Dataset records:
════════════════

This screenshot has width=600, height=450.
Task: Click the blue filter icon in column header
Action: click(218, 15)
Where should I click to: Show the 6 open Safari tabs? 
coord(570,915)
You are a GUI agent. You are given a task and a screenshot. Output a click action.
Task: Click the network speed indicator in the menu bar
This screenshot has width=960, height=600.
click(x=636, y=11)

════════════════

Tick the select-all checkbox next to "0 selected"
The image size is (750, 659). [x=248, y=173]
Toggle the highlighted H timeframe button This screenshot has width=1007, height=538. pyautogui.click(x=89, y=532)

════════════════

Exercise description: Return the span of lines in the data above that opens at the line with "Tick the select-all" and closes at the line with "Toggle the highlighted", exactly, ends included, nothing else.

Completed task:
Tick the select-all checkbox next to "0 selected"
The image size is (750, 659). [x=248, y=173]
Toggle the highlighted H timeframe button This screenshot has width=1007, height=538. pyautogui.click(x=89, y=532)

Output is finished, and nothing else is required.